> _What is needed_:
Your answer should consist only of the lines below from the one with "You are a computer-use agent. The image" through the one with "Given: Click the green Yield bar for month 06", copied exactly.

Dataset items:
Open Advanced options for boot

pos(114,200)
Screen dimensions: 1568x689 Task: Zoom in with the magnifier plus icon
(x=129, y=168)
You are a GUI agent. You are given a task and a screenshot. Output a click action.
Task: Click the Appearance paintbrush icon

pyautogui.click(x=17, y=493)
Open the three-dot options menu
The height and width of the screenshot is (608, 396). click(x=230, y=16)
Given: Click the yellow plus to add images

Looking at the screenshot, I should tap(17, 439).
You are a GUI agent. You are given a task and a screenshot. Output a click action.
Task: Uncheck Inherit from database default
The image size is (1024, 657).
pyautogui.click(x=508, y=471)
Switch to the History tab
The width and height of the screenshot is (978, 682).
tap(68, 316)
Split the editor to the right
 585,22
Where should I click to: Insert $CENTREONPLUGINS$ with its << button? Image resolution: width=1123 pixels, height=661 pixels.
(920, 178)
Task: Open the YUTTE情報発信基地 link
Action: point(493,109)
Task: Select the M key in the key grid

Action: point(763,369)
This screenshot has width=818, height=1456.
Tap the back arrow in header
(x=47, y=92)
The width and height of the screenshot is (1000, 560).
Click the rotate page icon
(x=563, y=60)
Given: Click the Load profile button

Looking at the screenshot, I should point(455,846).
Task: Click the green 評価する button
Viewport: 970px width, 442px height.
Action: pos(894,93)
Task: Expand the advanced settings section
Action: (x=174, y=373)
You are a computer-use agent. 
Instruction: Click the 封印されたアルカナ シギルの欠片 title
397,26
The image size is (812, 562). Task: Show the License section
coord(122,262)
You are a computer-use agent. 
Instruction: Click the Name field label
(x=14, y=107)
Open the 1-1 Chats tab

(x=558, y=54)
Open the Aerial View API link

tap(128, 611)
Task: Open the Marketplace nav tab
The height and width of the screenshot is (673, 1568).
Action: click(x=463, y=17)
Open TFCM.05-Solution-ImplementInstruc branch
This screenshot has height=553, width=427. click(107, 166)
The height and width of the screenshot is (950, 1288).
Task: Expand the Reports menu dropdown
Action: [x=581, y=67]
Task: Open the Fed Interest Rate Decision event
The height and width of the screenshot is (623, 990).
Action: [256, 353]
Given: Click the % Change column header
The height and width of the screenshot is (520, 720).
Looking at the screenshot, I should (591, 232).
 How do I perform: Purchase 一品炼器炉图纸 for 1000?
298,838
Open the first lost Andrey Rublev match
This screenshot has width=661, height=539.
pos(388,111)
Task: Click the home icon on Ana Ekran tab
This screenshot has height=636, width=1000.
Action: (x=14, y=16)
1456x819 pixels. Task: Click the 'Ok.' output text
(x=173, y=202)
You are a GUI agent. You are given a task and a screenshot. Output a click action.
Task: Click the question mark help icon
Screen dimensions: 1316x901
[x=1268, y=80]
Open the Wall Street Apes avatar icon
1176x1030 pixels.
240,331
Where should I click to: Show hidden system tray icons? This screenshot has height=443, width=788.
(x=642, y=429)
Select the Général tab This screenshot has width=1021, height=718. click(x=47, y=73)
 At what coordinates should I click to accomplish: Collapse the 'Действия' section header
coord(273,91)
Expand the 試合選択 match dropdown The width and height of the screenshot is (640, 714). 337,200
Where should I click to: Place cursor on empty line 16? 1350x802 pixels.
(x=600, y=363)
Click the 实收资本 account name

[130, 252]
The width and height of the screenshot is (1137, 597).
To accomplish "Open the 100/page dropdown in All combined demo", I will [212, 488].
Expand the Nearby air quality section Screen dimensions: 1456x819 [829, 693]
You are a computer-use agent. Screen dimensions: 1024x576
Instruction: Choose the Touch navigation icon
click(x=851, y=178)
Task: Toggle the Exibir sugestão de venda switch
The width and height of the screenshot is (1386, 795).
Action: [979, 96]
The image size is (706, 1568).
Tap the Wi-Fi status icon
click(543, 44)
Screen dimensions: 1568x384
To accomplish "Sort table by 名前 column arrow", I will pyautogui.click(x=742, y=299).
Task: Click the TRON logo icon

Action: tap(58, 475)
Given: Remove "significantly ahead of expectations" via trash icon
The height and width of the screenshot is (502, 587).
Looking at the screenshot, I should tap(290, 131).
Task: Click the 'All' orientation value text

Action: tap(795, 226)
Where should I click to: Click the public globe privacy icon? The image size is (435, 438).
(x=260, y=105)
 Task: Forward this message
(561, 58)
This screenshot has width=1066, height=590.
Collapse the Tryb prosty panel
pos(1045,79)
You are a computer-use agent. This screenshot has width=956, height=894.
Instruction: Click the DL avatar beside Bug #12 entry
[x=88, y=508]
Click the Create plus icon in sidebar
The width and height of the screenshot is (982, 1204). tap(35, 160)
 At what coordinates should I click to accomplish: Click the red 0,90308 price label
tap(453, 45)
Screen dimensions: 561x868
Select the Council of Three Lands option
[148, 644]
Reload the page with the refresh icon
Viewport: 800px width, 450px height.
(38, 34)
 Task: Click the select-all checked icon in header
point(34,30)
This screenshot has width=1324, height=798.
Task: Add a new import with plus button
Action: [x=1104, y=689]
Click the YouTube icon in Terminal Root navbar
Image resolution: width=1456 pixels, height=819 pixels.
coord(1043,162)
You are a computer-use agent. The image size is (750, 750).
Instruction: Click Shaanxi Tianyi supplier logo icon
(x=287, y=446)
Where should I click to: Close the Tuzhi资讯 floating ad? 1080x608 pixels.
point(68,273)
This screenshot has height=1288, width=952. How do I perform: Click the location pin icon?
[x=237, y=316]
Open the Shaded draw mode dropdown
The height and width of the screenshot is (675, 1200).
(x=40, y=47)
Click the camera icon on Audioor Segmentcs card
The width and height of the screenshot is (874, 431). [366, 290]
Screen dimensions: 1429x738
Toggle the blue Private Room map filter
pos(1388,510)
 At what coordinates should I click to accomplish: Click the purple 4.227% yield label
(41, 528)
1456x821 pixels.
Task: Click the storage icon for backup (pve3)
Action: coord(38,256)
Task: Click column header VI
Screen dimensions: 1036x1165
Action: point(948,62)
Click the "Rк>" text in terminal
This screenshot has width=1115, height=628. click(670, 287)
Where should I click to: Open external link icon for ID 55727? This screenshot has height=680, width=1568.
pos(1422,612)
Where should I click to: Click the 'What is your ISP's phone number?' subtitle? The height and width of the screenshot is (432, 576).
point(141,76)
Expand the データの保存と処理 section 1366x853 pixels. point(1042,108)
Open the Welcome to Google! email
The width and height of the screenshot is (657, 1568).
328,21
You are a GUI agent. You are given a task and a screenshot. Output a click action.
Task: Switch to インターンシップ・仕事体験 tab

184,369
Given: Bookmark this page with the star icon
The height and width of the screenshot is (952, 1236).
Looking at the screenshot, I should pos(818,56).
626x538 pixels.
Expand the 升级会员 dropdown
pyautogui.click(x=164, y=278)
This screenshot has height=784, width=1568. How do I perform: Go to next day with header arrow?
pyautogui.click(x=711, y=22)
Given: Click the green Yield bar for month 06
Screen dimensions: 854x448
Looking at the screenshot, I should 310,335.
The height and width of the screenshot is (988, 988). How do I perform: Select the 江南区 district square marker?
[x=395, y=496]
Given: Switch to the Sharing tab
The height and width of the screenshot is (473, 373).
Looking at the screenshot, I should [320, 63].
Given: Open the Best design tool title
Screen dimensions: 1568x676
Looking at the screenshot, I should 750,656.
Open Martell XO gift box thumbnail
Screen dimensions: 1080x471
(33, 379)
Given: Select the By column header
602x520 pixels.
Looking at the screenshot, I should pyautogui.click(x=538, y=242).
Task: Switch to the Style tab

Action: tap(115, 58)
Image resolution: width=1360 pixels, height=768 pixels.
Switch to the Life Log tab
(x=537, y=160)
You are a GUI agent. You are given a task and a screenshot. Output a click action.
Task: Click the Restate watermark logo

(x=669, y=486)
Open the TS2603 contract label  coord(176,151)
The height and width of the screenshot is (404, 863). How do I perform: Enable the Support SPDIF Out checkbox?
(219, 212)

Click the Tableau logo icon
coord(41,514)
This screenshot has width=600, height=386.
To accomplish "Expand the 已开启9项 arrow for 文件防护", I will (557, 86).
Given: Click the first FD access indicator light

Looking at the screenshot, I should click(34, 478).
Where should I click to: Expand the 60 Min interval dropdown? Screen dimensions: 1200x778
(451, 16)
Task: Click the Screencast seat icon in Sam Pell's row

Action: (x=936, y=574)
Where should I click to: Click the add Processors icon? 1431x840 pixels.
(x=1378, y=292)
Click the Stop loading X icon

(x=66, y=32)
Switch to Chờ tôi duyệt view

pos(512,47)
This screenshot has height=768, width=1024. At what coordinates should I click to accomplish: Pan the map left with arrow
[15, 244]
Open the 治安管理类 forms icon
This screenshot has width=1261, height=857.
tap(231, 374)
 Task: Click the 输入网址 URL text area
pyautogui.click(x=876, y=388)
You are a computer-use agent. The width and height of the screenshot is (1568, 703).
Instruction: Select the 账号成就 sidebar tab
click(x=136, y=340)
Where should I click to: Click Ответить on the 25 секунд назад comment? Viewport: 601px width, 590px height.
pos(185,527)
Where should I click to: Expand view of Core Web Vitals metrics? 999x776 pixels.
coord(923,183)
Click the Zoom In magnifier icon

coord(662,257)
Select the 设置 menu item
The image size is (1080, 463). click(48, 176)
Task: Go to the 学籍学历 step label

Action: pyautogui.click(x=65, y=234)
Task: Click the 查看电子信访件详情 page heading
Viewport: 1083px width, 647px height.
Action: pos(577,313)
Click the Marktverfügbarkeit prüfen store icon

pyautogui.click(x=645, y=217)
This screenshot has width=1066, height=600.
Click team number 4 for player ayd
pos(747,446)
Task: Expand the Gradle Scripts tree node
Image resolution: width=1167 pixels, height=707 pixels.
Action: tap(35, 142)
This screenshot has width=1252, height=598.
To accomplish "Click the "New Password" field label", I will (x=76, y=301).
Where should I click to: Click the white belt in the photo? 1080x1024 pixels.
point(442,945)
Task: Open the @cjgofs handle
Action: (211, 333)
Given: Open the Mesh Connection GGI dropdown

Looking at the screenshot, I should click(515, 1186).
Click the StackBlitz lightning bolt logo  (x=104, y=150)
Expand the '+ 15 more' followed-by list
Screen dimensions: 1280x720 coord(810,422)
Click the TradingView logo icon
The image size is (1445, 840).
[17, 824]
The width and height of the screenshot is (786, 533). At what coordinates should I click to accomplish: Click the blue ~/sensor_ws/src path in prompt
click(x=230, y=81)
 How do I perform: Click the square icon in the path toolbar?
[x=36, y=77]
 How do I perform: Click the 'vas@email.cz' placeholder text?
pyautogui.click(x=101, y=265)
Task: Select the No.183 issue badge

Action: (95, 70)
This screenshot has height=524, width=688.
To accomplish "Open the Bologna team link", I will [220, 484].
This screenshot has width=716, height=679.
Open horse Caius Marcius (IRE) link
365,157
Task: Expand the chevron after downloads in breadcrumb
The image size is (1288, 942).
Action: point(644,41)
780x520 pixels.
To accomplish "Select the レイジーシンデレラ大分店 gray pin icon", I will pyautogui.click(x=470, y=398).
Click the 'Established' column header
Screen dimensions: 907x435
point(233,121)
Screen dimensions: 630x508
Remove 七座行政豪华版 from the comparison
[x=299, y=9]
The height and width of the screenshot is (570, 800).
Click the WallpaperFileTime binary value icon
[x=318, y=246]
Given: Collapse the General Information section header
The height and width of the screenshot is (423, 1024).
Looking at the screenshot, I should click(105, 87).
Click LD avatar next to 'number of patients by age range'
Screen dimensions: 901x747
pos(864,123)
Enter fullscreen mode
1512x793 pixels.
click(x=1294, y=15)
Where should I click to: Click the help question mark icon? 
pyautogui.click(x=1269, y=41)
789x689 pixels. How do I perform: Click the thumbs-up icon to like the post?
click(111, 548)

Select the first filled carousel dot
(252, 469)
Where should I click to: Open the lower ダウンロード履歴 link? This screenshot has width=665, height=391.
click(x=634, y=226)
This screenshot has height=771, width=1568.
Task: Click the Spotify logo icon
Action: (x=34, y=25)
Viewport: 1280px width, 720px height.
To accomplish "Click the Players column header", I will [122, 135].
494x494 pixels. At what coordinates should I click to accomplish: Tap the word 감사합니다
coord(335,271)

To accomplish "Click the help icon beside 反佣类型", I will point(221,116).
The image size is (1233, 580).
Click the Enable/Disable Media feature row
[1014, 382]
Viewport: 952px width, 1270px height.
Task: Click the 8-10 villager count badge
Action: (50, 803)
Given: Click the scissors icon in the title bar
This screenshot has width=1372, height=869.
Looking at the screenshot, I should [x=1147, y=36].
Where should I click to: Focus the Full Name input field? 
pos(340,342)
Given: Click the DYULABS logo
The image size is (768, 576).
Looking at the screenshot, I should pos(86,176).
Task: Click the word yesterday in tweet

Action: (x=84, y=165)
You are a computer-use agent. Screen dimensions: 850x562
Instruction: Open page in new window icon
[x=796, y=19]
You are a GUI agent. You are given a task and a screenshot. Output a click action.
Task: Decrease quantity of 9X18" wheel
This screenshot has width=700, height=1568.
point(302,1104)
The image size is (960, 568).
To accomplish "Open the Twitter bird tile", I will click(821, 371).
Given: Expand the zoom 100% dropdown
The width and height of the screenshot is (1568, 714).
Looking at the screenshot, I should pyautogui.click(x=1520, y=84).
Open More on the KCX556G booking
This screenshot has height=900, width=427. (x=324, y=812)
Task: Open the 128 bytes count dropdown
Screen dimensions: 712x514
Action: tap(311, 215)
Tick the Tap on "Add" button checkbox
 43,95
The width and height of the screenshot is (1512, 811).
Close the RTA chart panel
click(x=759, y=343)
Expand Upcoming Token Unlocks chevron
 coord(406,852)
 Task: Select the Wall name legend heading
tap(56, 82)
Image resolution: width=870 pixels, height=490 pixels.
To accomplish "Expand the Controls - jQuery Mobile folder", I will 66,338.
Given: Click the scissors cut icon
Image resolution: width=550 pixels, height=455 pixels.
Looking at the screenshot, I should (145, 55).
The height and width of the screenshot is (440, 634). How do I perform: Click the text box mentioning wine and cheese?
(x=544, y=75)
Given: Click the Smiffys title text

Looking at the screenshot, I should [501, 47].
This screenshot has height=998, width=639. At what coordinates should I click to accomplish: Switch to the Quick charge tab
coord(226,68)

> _Answer box_:
You are a computer-use agent. The image size is (750, 750).
Instruction: Click Shaanxi Tianyi supplier logo icon
(x=287, y=446)
Where should I click to: Close the Tuzhi资讯 floating ad? 1080x608 pixels.
point(68,273)
This screenshot has height=1288, width=952. How do I perform: Click the location pin icon?
[x=237, y=316]
Open the Shaded draw mode dropdown
The height and width of the screenshot is (675, 1200).
(x=40, y=47)
Click the camera icon on Audioor Segmentcs card
The width and height of the screenshot is (874, 431). [366, 290]
Screen dimensions: 1429x738
Toggle the blue Private Room map filter
pos(1388,510)
 At what coordinates should I click to accomplish: Click the purple 4.227% yield label
(41, 528)
1456x821 pixels.
Task: Click the storage icon for backup (pve3)
Action: coord(38,256)
Task: Click column header VI
Screen dimensions: 1036x1165
Action: point(948,62)
Click the "Rк>" text in terminal
This screenshot has width=1115, height=628. click(670, 287)
Where should I click to: Open external link icon for ID 55727? This screenshot has height=680, width=1568.
pos(1422,612)
Where should I click to: Click the 'What is your ISP's phone number?' subtitle? The height and width of the screenshot is (432, 576).
point(141,76)
Expand the データの保存と処理 section 1366x853 pixels. point(1042,108)
Open the Welcome to Google! email
The width and height of the screenshot is (657, 1568).
328,21
You are a GUI agent. You are given a task and a screenshot. Output a click action.
Task: Switch to インターンシップ・仕事体験 tab

184,369
Given: Bookmark this page with the star icon
The height and width of the screenshot is (952, 1236).
Looking at the screenshot, I should pos(818,56).
626x538 pixels.
Expand the 升级会员 dropdown
pyautogui.click(x=164, y=278)
This screenshot has height=784, width=1568. How do I perform: Go to next day with header arrow?
pyautogui.click(x=711, y=22)
Given: Click the green Yield bar for month 06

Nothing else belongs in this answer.